start DATA FOR THE TASK
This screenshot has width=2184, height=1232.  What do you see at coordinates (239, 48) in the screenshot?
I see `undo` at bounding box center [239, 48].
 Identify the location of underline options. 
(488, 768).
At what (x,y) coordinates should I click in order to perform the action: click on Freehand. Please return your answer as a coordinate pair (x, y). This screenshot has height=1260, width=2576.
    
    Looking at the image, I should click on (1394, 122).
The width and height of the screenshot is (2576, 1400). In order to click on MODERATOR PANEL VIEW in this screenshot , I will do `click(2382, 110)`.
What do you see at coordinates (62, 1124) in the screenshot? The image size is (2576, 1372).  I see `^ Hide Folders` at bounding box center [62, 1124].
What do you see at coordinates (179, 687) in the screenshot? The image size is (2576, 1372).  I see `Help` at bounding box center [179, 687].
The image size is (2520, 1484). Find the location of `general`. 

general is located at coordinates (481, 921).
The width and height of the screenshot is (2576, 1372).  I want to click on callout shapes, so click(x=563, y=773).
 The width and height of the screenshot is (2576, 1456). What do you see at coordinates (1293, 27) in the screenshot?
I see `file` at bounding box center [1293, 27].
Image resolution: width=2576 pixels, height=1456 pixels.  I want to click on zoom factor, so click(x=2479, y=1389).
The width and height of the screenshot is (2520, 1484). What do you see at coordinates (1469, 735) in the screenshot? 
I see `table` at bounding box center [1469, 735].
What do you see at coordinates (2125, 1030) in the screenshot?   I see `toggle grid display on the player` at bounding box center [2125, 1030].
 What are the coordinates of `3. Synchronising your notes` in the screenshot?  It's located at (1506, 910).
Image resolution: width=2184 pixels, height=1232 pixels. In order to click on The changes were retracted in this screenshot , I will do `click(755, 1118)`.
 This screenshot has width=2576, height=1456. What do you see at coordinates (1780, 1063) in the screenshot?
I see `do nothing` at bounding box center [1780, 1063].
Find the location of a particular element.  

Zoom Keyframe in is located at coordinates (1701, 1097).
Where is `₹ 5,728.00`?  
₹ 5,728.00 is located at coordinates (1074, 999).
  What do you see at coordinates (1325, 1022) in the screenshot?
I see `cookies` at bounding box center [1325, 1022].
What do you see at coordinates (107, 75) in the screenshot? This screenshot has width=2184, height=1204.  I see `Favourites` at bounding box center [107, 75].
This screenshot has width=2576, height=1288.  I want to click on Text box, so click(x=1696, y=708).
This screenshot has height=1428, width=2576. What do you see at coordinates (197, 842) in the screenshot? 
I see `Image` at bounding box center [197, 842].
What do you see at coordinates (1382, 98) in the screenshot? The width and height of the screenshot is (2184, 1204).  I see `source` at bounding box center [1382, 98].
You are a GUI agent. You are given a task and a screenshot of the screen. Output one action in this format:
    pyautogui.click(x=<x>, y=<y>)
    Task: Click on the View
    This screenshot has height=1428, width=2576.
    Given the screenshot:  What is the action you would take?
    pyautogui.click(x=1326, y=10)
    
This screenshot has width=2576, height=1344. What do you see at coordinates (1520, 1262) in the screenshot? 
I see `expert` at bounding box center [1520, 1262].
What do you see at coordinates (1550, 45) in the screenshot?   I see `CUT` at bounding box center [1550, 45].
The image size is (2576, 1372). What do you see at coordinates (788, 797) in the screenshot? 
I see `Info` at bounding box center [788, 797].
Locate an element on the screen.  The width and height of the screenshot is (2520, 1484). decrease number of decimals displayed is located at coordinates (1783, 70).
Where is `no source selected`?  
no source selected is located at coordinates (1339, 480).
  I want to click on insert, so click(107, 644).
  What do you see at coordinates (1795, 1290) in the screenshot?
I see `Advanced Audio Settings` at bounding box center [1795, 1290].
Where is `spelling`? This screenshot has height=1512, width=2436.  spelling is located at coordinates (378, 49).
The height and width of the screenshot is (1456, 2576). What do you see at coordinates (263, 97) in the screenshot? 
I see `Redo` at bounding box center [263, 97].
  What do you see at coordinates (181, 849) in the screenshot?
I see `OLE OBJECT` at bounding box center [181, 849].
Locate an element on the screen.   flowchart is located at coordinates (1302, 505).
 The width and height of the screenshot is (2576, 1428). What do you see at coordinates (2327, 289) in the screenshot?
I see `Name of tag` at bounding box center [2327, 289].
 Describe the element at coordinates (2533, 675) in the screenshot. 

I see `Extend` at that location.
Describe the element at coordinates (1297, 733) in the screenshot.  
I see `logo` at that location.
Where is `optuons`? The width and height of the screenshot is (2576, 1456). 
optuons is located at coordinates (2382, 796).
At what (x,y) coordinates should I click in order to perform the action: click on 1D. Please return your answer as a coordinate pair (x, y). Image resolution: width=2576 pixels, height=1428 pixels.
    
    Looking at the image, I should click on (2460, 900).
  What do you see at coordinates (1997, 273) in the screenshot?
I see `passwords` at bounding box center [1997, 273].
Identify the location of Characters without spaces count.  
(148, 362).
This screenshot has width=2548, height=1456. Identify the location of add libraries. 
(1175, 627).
end DATA FOR THE TASK
SHORT EXERCISE: Reproduce verbatim the span of entries starting at the line containing "The width and height of the screenshot is (2576, 1400)." and ending at the line containing "general is located at coordinates (481, 921).", with both of those lines included.

RESULT FOR THIS TASK:
The width and height of the screenshot is (2576, 1400). In order to click on MODERATOR PANEL VIEW in this screenshot , I will do `click(2382, 110)`.
What do you see at coordinates (62, 1124) in the screenshot? The image size is (2576, 1372).  I see `^ Hide Folders` at bounding box center [62, 1124].
What do you see at coordinates (179, 687) in the screenshot? The image size is (2576, 1372).  I see `Help` at bounding box center [179, 687].
The image size is (2520, 1484). Find the location of `general`. 

general is located at coordinates (481, 921).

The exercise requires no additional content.